The themes of the Persian miniature are mostly related to Persian mythology and poetry. Western artists mainly discovered the Persian miniature at the beginning of the twentieth century. Persian miniatures use pure geometry and a bright palette of colors. The particular aspect of the Persian miniature is that it absorbs the complexities, and surprisingly manages to deal with issues like the nature of art and perception in its masterpieces.

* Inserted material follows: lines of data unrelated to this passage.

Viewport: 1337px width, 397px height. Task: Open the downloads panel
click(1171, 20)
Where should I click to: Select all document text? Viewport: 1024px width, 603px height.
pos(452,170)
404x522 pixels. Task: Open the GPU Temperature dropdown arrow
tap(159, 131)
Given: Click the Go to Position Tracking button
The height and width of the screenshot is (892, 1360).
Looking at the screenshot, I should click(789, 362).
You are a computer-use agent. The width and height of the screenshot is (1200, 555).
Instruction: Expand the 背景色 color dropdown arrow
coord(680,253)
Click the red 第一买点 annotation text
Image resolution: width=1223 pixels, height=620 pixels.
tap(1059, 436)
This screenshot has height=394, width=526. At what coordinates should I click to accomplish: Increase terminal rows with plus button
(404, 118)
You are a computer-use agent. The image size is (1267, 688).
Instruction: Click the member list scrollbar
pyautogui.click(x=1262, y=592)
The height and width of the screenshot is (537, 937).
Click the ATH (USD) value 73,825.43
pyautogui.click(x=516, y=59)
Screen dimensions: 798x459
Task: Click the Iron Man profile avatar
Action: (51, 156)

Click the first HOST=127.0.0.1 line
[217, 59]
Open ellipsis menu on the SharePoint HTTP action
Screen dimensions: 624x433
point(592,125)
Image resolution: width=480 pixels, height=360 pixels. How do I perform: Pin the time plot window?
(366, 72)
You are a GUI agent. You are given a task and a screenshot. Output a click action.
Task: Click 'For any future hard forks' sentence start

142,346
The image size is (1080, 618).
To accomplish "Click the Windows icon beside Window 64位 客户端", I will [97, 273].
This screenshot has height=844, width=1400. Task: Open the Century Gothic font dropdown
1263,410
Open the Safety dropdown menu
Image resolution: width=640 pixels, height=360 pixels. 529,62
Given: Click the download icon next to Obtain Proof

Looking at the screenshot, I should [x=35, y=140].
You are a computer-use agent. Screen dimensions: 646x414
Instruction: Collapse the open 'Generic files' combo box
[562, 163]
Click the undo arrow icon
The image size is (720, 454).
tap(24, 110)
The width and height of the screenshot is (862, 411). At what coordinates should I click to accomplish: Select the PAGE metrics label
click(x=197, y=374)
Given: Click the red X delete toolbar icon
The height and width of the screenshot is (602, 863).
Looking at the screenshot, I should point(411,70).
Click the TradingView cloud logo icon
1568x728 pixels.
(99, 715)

It is difficult to trace the origins of the art of the Persian miniature, which reached its peak during the Mongol and Timurid periods (twelfth and sixteenth centuries). The Mongol rulers of Persia spread the cult of Chinese painting and brought it with them, as did a number of Chinese artisans. The paper itself arrived from China in 751 first in the region of Samarkand and Tashkent, then in 753 in present-day Iran, reaching Baghdad in 794. Chinese influence is therefore very strong on this art.








For the term illumination that should not be used here, Youssef Ishaghpour specifies in his book La Miniature persane that this term in the Iranian sphere "is a mode of manuscript ornament, based on brightness and color, devoid of image: starting with beautiful copies of the Koran, adorned with Persian splendor, abstract patterns, geometric and floral. With regard to the Western miniature, Henri Focillon uses the term "vertigo of the reduction" because it gives the illusion of a painting of an easel in a small space. This is not the case for the Persian miniature, which represents in itself a different poetic space with a deliberate absence of shadow and perspective, to achieve the union of the abstract principle of ornamentation, peculiar to Islamic art. With the diffusion of light, peculiar to the beliefs of ancient Persia.